Records shown:

┄┄┄┄┄┄┄┄┄┄┄┄┄┄┄┄┄┄┄┄

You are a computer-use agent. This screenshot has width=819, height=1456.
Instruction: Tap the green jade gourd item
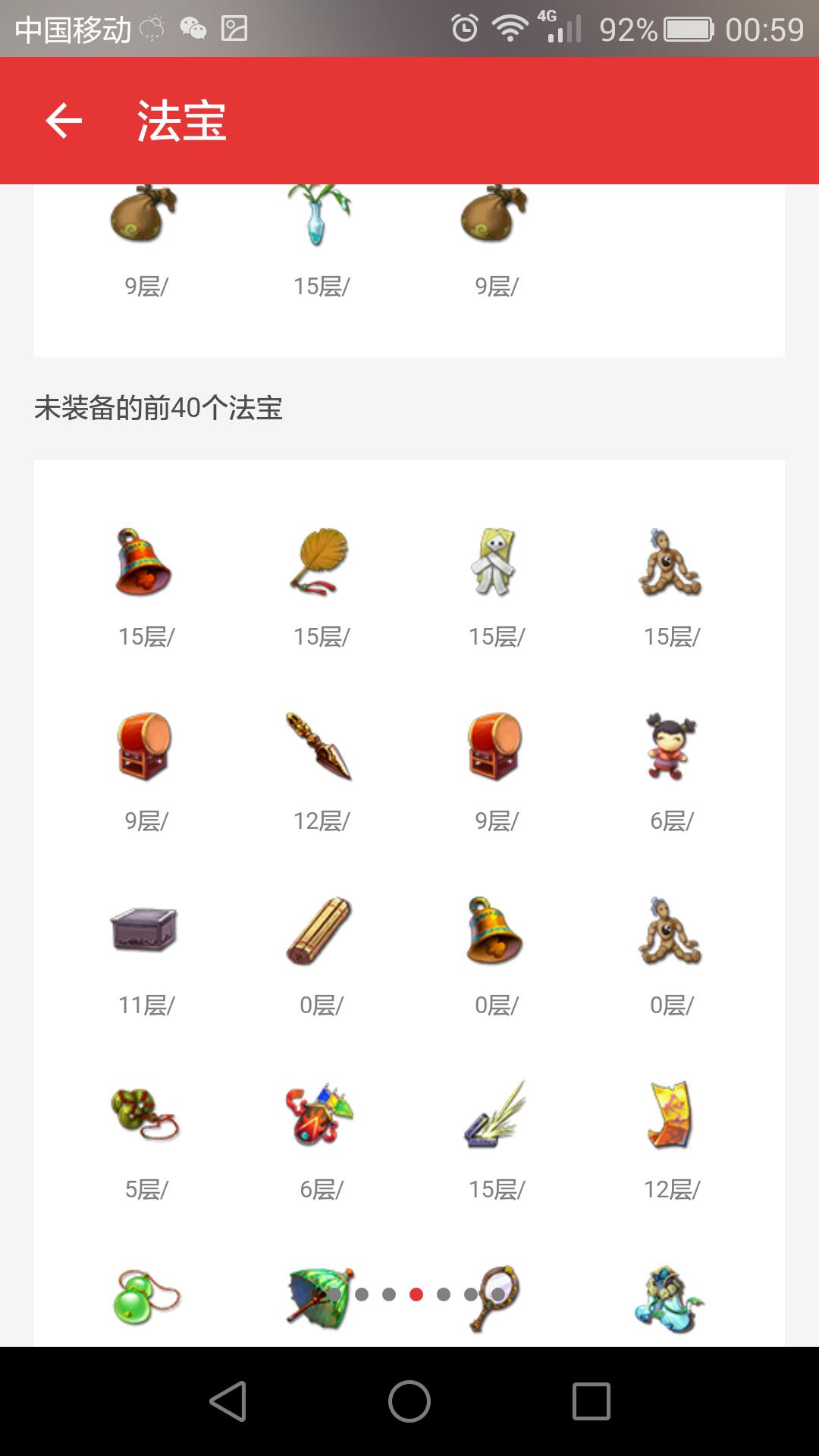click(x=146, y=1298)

┄┄┄┄┄┄┄┄┄┄┄┄┄┄┄┄┄┄┄┄

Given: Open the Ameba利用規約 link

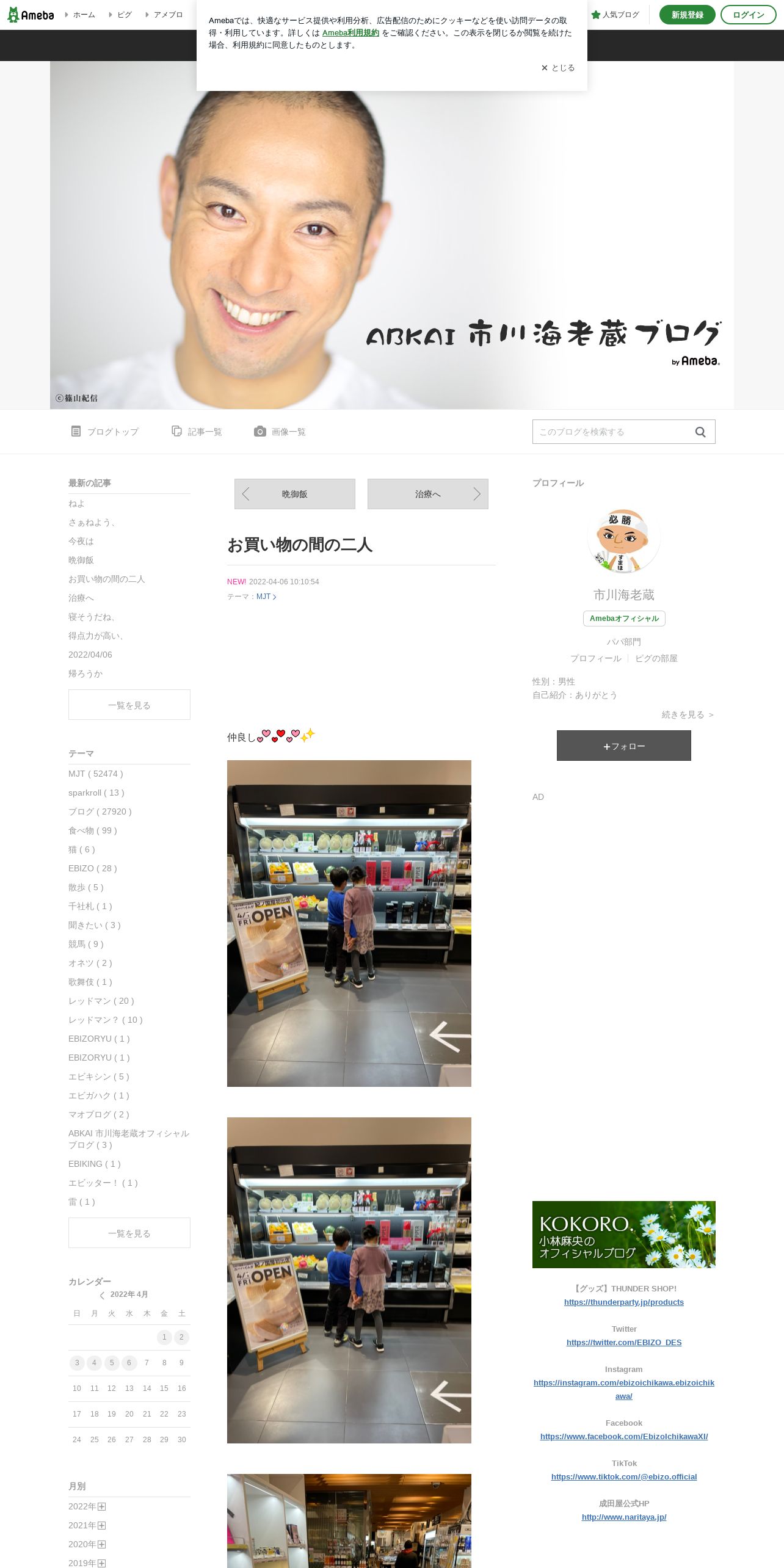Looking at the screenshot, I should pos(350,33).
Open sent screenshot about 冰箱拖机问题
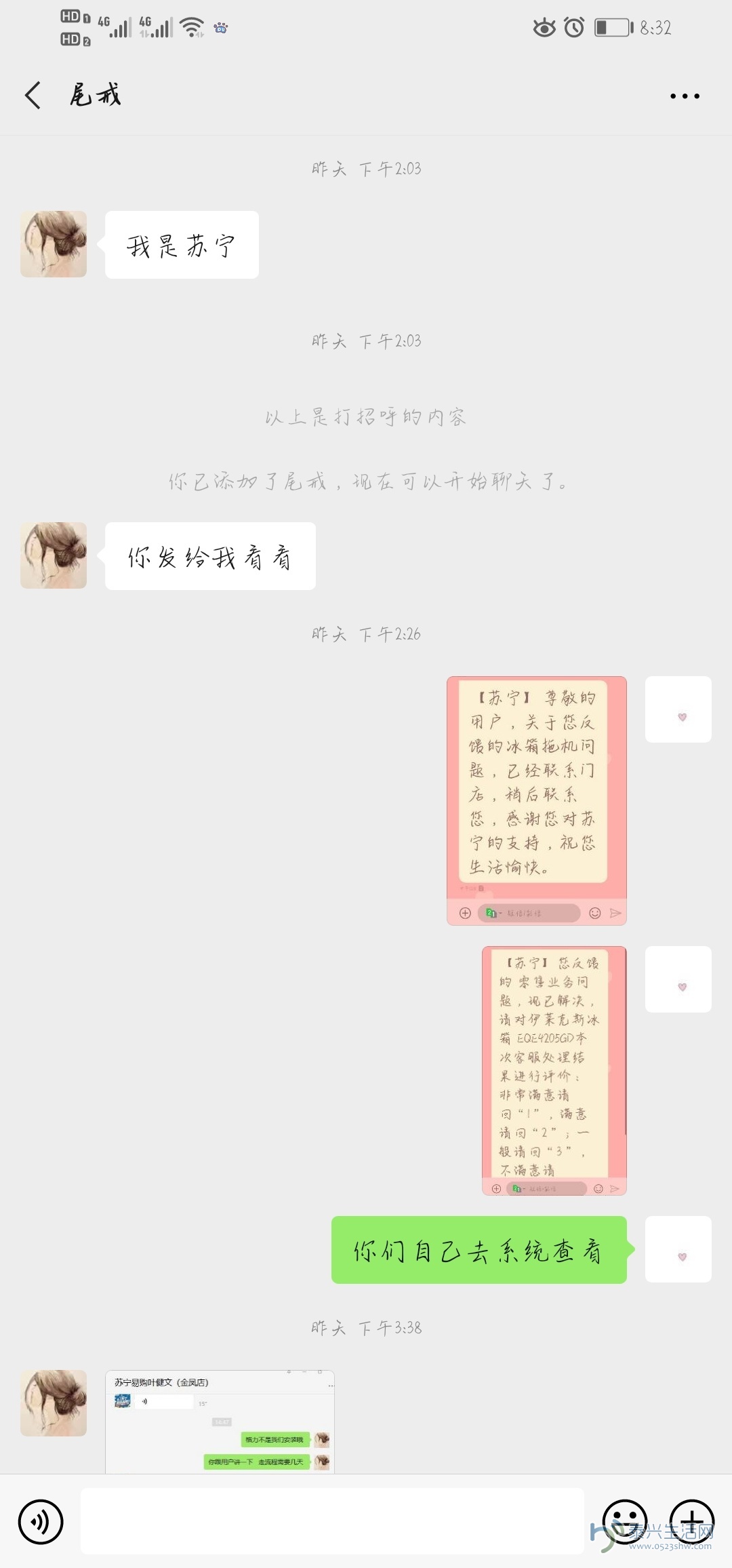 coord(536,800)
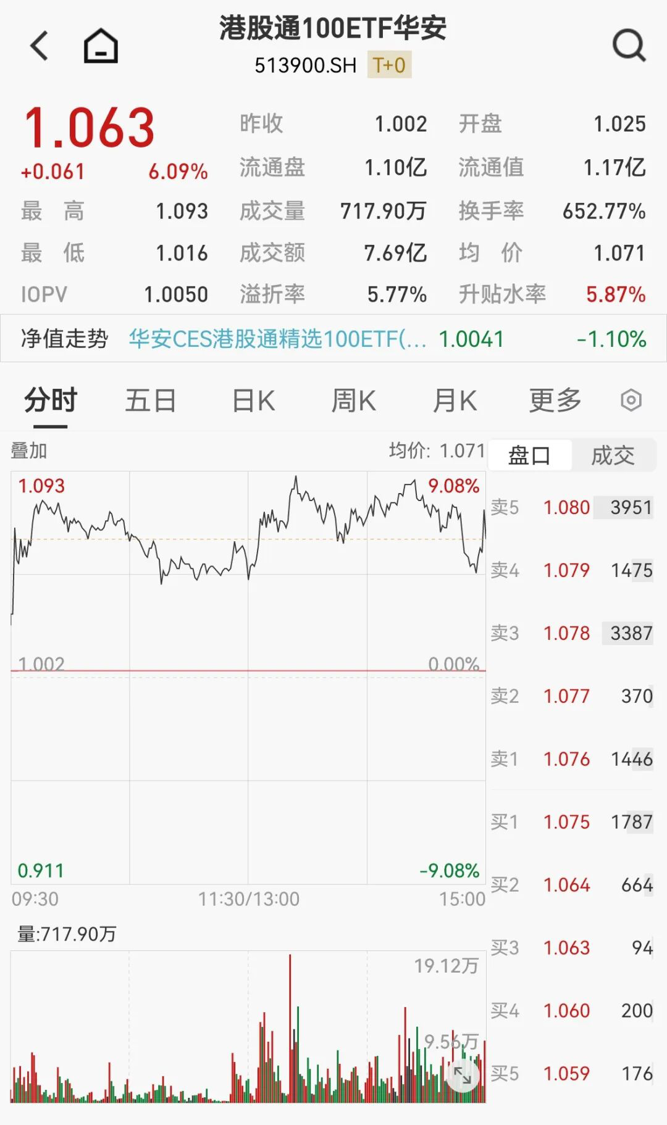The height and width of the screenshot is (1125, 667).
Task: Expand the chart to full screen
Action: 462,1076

┄┄┄┄┄┄┄┄┄┄┄┄┄┄┄┄┄┄┄┄

Goal:
Format the data starting at the line containing "You are a computer-use" and ending at the line containing "click(x=146, y=1298)" as a JSON list of strings, one string per line, with blank lines omitted. Leave the pictures out of the answer.

Result for this exercise:
[
  "You are a computer-use agent. This screenshot has width=819, height=1456.",
  "Instruction: Tap the green jade gourd item",
  "click(x=146, y=1298)"
]